WHAT YOU NEED TO DO:
Could you write out again the rows starting with the line that contains "Where should I" and going on through the end of the rows, shifting every coordinate in the answers by -122 and leaving all other text and numbers unchanged? Leave the pictures out.

DATA ROWS:
+ + + + +

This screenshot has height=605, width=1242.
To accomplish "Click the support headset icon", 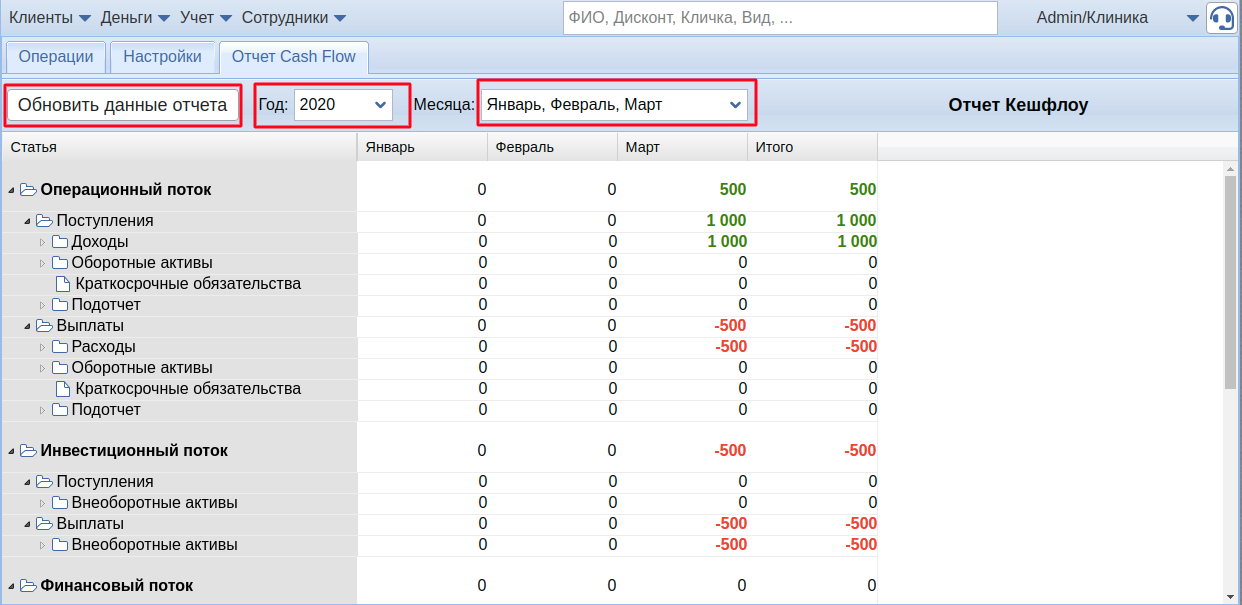I will click(x=1221, y=18).
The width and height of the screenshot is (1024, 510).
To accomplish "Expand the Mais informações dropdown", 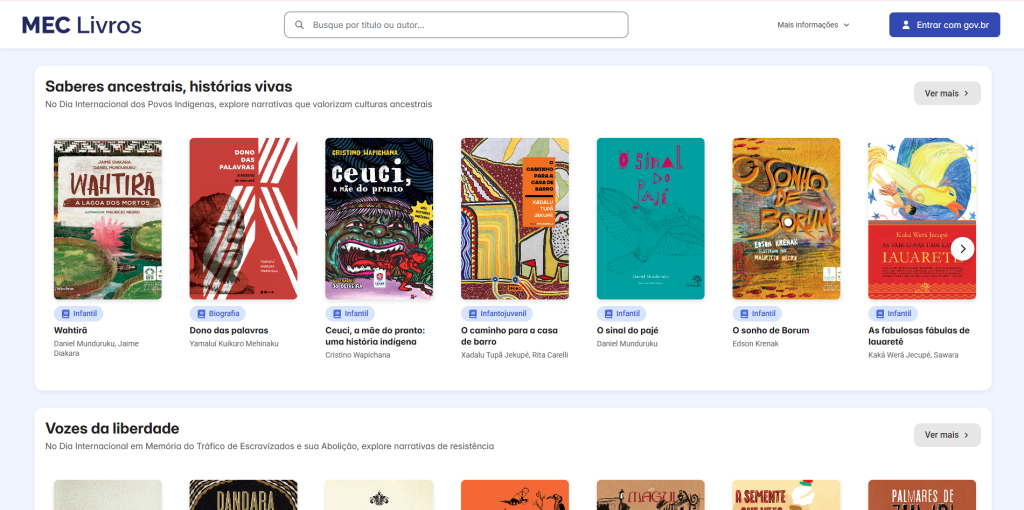I will click(813, 25).
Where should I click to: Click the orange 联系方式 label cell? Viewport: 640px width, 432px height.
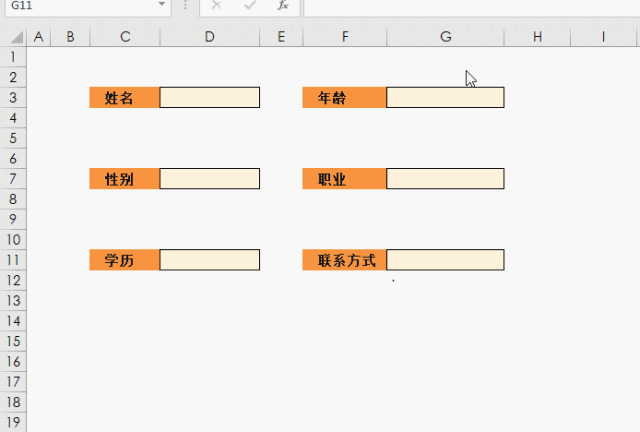(345, 260)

+ + + + +

OUTPUT FOR THIS TASK:
Where should I click to: Click the orange 联系方式 label cell? Viewport: 640px width, 432px height.
(223, 138)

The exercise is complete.